#### [What the task asks]
Each record should be returned exactly as it is written.

─── Entries provided ───

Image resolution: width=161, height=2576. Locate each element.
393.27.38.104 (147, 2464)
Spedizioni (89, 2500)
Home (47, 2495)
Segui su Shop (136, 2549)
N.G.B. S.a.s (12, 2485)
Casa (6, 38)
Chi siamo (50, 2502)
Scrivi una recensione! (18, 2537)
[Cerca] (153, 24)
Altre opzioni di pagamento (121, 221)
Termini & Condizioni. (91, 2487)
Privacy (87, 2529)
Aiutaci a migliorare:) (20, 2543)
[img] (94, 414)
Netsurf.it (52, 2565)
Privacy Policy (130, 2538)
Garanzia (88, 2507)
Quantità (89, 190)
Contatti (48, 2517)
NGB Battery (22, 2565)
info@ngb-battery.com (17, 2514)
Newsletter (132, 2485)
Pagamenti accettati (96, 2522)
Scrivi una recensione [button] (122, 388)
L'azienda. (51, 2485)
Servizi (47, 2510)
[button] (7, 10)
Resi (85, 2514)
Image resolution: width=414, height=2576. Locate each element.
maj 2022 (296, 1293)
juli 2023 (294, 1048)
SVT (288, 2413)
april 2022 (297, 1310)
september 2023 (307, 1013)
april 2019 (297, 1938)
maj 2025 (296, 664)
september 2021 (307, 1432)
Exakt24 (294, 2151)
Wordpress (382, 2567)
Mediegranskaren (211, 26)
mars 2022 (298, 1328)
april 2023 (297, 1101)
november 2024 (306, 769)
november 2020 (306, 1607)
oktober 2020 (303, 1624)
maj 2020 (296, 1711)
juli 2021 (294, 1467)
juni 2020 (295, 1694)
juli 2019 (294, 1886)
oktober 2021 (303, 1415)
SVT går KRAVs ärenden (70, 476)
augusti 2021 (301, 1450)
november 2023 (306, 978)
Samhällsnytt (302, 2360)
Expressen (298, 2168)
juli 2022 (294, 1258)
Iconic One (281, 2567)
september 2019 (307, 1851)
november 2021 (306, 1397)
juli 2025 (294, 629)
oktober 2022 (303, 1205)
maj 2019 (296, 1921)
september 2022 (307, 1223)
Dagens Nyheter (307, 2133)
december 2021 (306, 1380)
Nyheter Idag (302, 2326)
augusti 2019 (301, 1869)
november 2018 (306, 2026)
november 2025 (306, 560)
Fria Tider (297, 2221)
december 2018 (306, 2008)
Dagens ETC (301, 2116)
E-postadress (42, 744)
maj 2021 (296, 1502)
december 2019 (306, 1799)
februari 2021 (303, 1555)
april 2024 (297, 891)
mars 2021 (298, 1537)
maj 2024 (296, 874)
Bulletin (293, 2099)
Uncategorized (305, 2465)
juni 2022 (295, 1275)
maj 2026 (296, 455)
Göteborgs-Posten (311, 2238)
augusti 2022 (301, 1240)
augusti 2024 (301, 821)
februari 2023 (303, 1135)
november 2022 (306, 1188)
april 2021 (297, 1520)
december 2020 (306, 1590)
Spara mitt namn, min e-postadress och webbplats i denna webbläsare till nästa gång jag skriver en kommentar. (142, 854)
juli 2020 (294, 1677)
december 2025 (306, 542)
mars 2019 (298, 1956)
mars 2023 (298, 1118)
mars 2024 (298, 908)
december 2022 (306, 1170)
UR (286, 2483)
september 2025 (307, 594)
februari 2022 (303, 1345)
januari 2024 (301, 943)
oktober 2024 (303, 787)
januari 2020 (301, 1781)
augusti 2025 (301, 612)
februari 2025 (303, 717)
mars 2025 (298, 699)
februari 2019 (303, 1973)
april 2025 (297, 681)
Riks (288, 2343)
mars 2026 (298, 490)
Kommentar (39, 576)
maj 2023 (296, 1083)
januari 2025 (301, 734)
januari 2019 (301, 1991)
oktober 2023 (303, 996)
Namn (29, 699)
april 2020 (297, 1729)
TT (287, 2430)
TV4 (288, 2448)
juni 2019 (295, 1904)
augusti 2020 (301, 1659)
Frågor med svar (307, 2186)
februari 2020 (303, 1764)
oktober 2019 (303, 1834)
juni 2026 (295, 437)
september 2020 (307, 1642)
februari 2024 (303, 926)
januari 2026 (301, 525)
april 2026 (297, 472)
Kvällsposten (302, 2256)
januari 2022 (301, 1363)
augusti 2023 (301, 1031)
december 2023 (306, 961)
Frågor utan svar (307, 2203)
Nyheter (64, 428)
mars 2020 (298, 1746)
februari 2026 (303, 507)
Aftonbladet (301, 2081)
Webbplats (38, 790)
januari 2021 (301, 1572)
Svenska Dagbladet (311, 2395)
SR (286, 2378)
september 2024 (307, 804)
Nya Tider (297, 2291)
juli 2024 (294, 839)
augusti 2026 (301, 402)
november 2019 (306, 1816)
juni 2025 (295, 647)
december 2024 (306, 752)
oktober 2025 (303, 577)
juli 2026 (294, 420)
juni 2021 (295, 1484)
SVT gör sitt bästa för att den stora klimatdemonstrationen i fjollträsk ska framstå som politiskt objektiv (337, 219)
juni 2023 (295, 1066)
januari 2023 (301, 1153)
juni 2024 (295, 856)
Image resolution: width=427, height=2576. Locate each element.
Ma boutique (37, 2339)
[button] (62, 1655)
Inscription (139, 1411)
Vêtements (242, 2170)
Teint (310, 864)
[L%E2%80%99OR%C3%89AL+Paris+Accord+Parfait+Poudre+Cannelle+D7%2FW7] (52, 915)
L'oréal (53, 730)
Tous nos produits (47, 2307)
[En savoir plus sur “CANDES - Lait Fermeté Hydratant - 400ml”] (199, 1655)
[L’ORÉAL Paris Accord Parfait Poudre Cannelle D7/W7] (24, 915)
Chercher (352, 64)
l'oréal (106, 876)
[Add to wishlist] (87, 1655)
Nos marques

───

#### [Response]
Image resolution: width=161, height=2576. Locate each element.
393.27.38.104 (147, 2464)
Spedizioni (89, 2500)
Home (47, 2495)
Segui su Shop (136, 2549)
N.G.B. S.a.s (12, 2485)
Casa (6, 38)
Chi siamo (50, 2502)
Scrivi una recensione! (18, 2537)
[Cerca] (153, 24)
Altre opzioni di pagamento (121, 221)
Termini & Condizioni. (91, 2487)
Privacy (87, 2529)
Aiutaci a migliorare:) (20, 2543)
[img] (94, 414)
Netsurf.it (52, 2565)
Privacy Policy (130, 2538)
Garanzia (88, 2507)
Quantità (89, 190)
Contatti (48, 2517)
NGB Battery (22, 2565)
info@ngb-battery.com (17, 2514)
Newsletter (132, 2485)
Pagamenti accettati (96, 2522)
Scrivi una recensione [button] (122, 388)
L'azienda. (51, 2485)
Servizi (47, 2510)
[button] (7, 10)
Resi (85, 2514)
Image resolution: width=414, height=2576. Locate each element.
maj 2022 (296, 1293)
juli 2023 (294, 1048)
SVT (288, 2413)
april 2022 (297, 1310)
september 2023 (307, 1013)
april 2019 (297, 1938)
maj 2025 (296, 664)
september 2021 (307, 1432)
Exakt24 (294, 2151)
Wordpress (382, 2567)
Mediegranskaren (211, 26)
mars 2022 (298, 1328)
april 2023 (297, 1101)
november 2024 (306, 769)
november 2020 (306, 1607)
oktober 2020 (303, 1624)
maj 2020 (296, 1711)
juli 2021 (294, 1467)
juni 2020 (295, 1694)
juli 2019 (294, 1886)
oktober 2021 (303, 1415)
SVT går KRAVs ärenden (70, 476)
augusti 2021 (301, 1450)
november 2023 (306, 978)
Samhällsnytt (302, 2360)
Expressen (298, 2168)
juli 2022 (294, 1258)
Iconic One (281, 2567)
september 2019 (307, 1851)
november 2021 (306, 1397)
juli 2025 (294, 629)
oktober 2022 (303, 1205)
maj 2019 (296, 1921)
september 2022 (307, 1223)
Dagens Nyheter (307, 2133)
december 2021 (306, 1380)
Nyheter Idag (302, 2326)
augusti 2019 (301, 1869)
november 2018 (306, 2026)
november 2025 (306, 560)
Fria Tider (297, 2221)
december 2018 (306, 2008)
Dagens ETC (301, 2116)
E-postadress (42, 744)
maj 2021 (296, 1502)
december 2019 (306, 1799)
februari 2021 (303, 1555)
april 2024 (297, 891)
mars 2021 (298, 1537)
maj 2024 (296, 874)
Bulletin (293, 2099)
Uncategorized (305, 2465)
juni 2022 (295, 1275)
maj 2026 (296, 455)
Göteborgs-Posten (311, 2238)
augusti 2022 (301, 1240)
augusti 2024 (301, 821)
februari 2023 (303, 1135)
november 2022 (306, 1188)
april 2021 (297, 1520)
december 2020 (306, 1590)
Spara mitt namn, min e-postadress och webbplats i denna webbläsare till nästa gång jag skriver en kommentar. (142, 854)
juli 2020 (294, 1677)
december 2025 (306, 542)
mars 2019 (298, 1956)
mars 2023 (298, 1118)
mars 2024 (298, 908)
december 2022 (306, 1170)
UR (286, 2483)
september 2025 (307, 594)
februari 2022 (303, 1345)
januari 2024 (301, 943)
oktober 2024 (303, 787)
januari 2020 (301, 1781)
augusti 2025 (301, 612)
februari 2025 (303, 717)
mars 2025 (298, 699)
februari 2019 (303, 1973)
april 2025 (297, 681)
Riks (288, 2343)
mars 2026 (298, 490)
Kommentar (39, 576)
maj 2023 (296, 1083)
januari 2025 (301, 734)
januari 2019 (301, 1991)
oktober 2023 (303, 996)
Namn (29, 699)
april 2020 (297, 1729)
TT (287, 2430)
TV4 (288, 2448)
juni 2019 (295, 1904)
augusti 2020 (301, 1659)
Frågor med svar (307, 2186)
februari 2020 (303, 1764)
oktober 2019 (303, 1834)
juni 2026 (295, 437)
september 2020 (307, 1642)
februari 2024 (303, 926)
januari 2026 (301, 525)
april 2026 (297, 472)
Kvällsposten (302, 2256)
januari 2022 (301, 1363)
augusti 2023 (301, 1031)
december 2023 (306, 961)
Frågor utan svar (307, 2203)
Nyheter (64, 428)
mars 2020 (298, 1746)
februari 2026 (303, 507)
Aftonbladet (301, 2081)
Webbplats (38, 790)
januari 2021 (301, 1572)
Svenska Dagbladet (311, 2395)
SR (286, 2378)
september 2024 (307, 804)
Nya Tider (297, 2291)
juli 2024 (294, 839)
augusti 2026 (301, 402)
november 2019 (306, 1816)
juni 2025 (295, 647)
december 2024 (306, 752)
oktober 2025 (303, 577)
juli 2026 (294, 420)
juni 2021 (295, 1484)
SVT gör sitt bästa för att den stora klimatdemonstrationen i fjollträsk ska framstå som politiskt objektiv (337, 219)
juni 2023 (295, 1066)
januari 2023 (301, 1153)
juni 2024 (295, 856)
Image resolution: width=427, height=2576. Locate each element.
Ma boutique (37, 2339)
[button] (62, 1655)
Inscription (139, 1411)
Vêtements (242, 2170)
Teint (310, 864)
[L%E2%80%99OR%C3%89AL+Paris+Accord+Parfait+Poudre+Cannelle+D7%2FW7] (52, 915)
L'oréal (53, 730)
Tous nos produits (47, 2307)
[En savoir plus sur “CANDES - Lait Fermeté Hydratant - 400ml”] (199, 1655)
[L’ORÉAL Paris Accord Parfait Poudre Cannelle D7/W7] (24, 915)
Chercher (352, 64)
l'oréal (106, 876)
[Add to wishlist] (87, 1655)
Nos marques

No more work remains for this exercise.